One of us has a gene mutation and one child has inherited it but it is not the cause of ther autism and learning disabilities.

You simply can't infer that because you both have neurodivergences that your children must have too, genetics, even when they are identifiable, are far more complex than that... and no you won't be able to argue that as evidence!

We're talking Aspergers syndrome, dyspraxia, adhd and ehlers danlos syndrome. Bother, I thought I'd had a really good idea of proof. School think it's really obvious, and it was the senco who first thought dc3 had autism, we just thought he had adhd. I've just had a mid year school report for him that says in every subject, good or excellent for achievement, effort, attitude and homework but that he is easily distracted and needs to concentrate more. Part of the problem is that our home is completely autism friendly because of the other dc and dh so a lot of the support, we just do automatically and ds doesn't see the point in being diagnosed.
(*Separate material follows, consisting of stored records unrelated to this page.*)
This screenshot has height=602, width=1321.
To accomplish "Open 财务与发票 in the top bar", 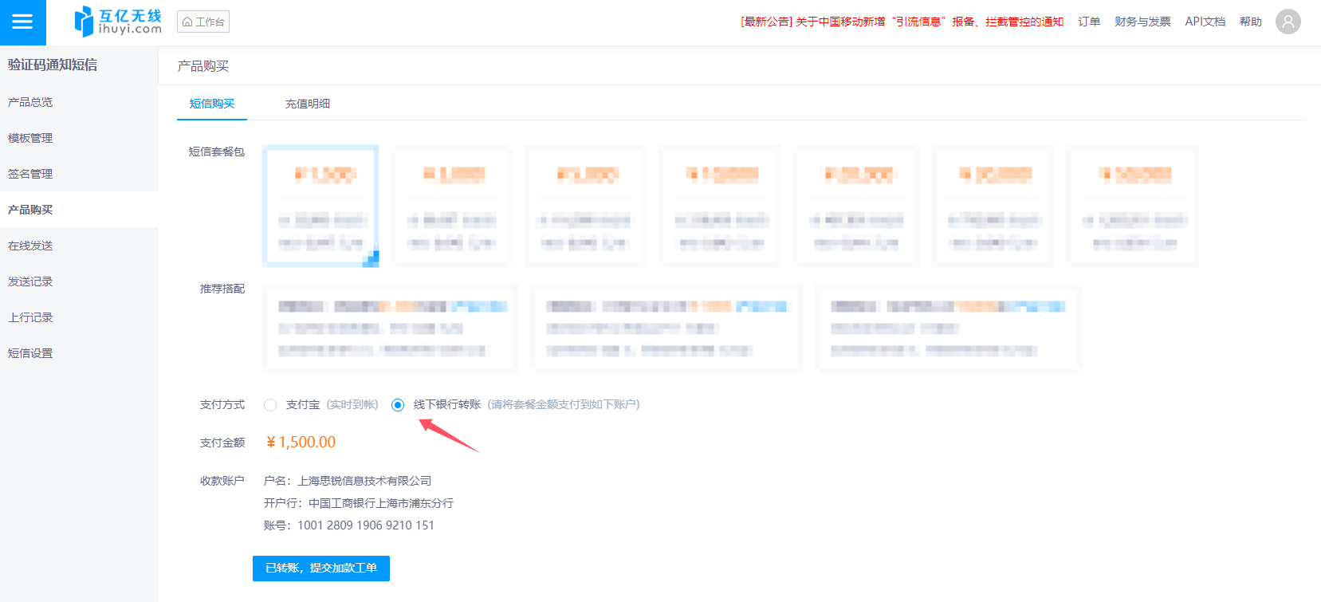I will coord(1142,22).
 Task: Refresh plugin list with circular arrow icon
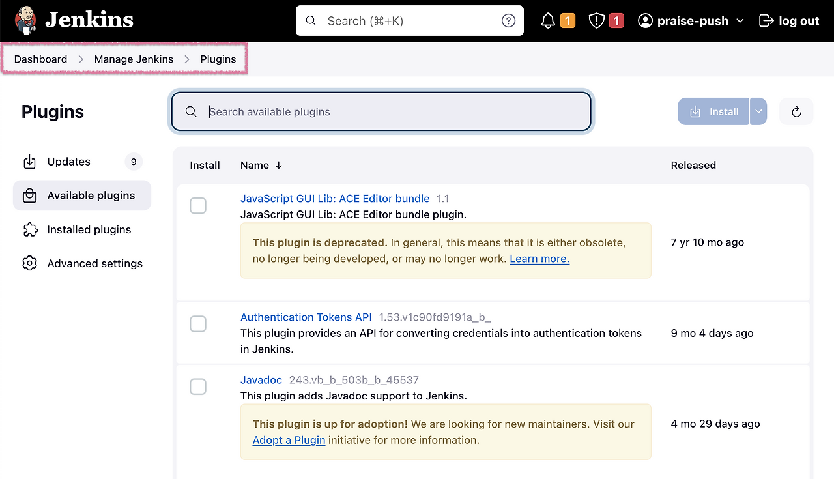[x=796, y=111]
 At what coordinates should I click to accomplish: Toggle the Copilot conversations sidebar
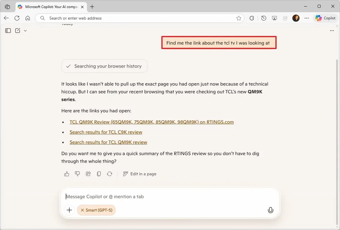[8, 30]
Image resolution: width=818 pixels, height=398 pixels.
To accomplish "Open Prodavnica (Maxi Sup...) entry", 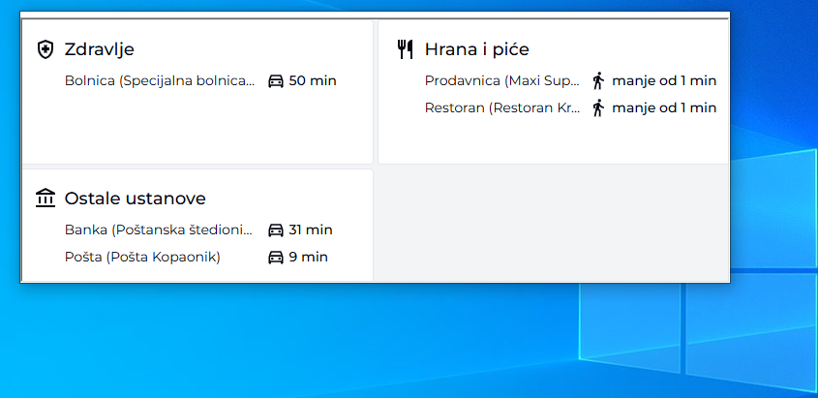I will click(x=502, y=81).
It's funny how EDS (well not funny but you know what I mean!) and ASD etc often coincide.. I do wonder if one day the precise genetics will be discovered. Dh and DD1 are also dyslexic and DS2 is severely dyspraxic ,but, despite autism and LDs (he was special schooled ) is NOT dyslexic.
We have one (now adult) neurotypical child out of four!
Our home was also asd friendly :)

I hope you can get the support your son needs, the system is so broken now.

If it offers any hope... DD1.. EDS, ADHD ,dyslexia, ASD, severe anxiety and ARFID.... is now a doctor! Still medicated for ADHD and anxiety but none of it has stopped her reaching her potential! (She does leave a trail of chaos everywhere but hey ho...)
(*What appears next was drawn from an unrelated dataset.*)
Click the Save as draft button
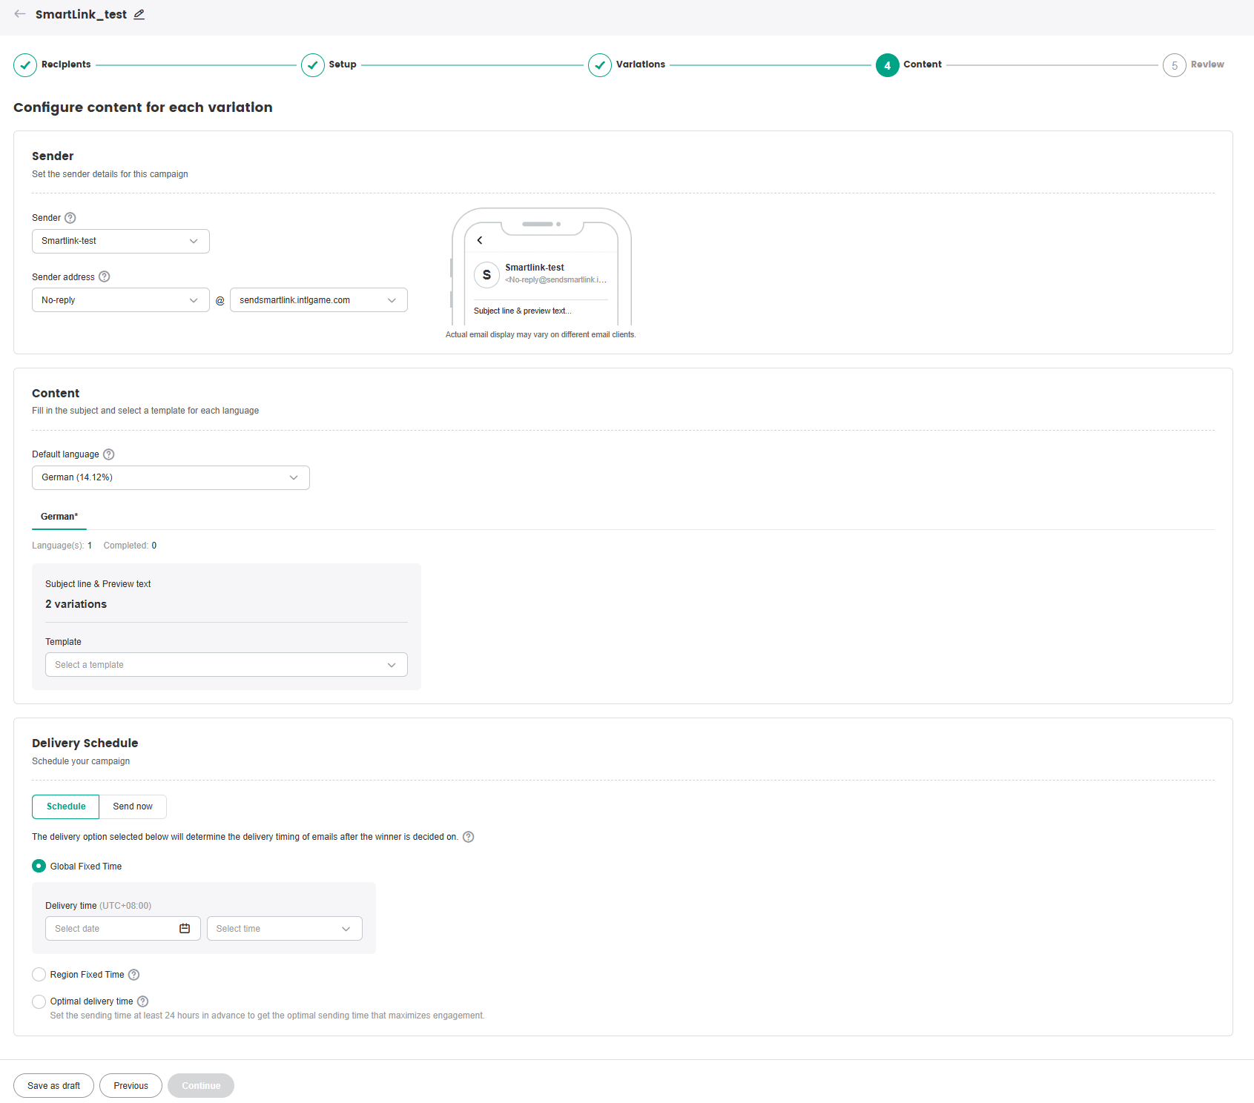This screenshot has width=1254, height=1103. [53, 1086]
Refusal to engage with assessment is surely evidence in and of itself?

If it's grounds to terminate the assessment process, you have to wonder how many children with conditions characterised by refusal to engage are tossed off the books?

I'm a bit confused by the posters referring to EDS as neuro diversity. I know it's more prevalent in those with neuro diversity but, as far as I'm aware, it's not a neuro diversity itself?
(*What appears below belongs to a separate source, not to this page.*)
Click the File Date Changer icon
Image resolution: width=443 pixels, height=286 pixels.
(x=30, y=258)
My dd has EDS and she is NT. My 2 ds' are hypermobile but don't have EDS as far as we know. One of the ds is ND, the other is NT.

Not much help to your situation though as dh is NT

It wouldn't work unfortunately because, well, genetics is a lot more complicated than what they teach in year 9 biology with the Mendel square. Even with a straightforward example like two blue eyed parents, it's still possible (just rare) for them to have a brown eyed baby.

But also, the genes for autism etc are so complicated that we don't even know what most of them are. It's not a simple case of one gene which is dominant or not. I think cystic fibrosis can be inherited or one can be a carrier for it this way. But with autism it's more likely there are dozens, maybe even hundreds of genes involved and we don't really know why some people end up expressing autistic traits and some don't based on what genetics they have.

If it were as simple as saying yours and DH's genes combined will always produce a child with autistic genes, then we'd be at the point that you could just test the child's genetics to see if they are autistic or not so you wouldn't have this problem in the first place.

Sorry. I wish you luck in getting the support that your DS needs.

I don't think anyone is saying that EDS is a ND :) (Or I'm not anyway) However it is not uncommon to find people with both, and it would be interesting to know if eventually a link is found.
One of my DD has EDS and ASD, the other DD has EDS and is entirely neurotypical. DS2 has Autism and no EDS . Funny old thing genetics!

Apologies. I misunderstood. When you were listing the conditions, as the discussion was about ND, I assumed you were listing neuro diversities rather than just conditions so I was wondering was I missing something. I do know EDS is more prevalent in those with NDs.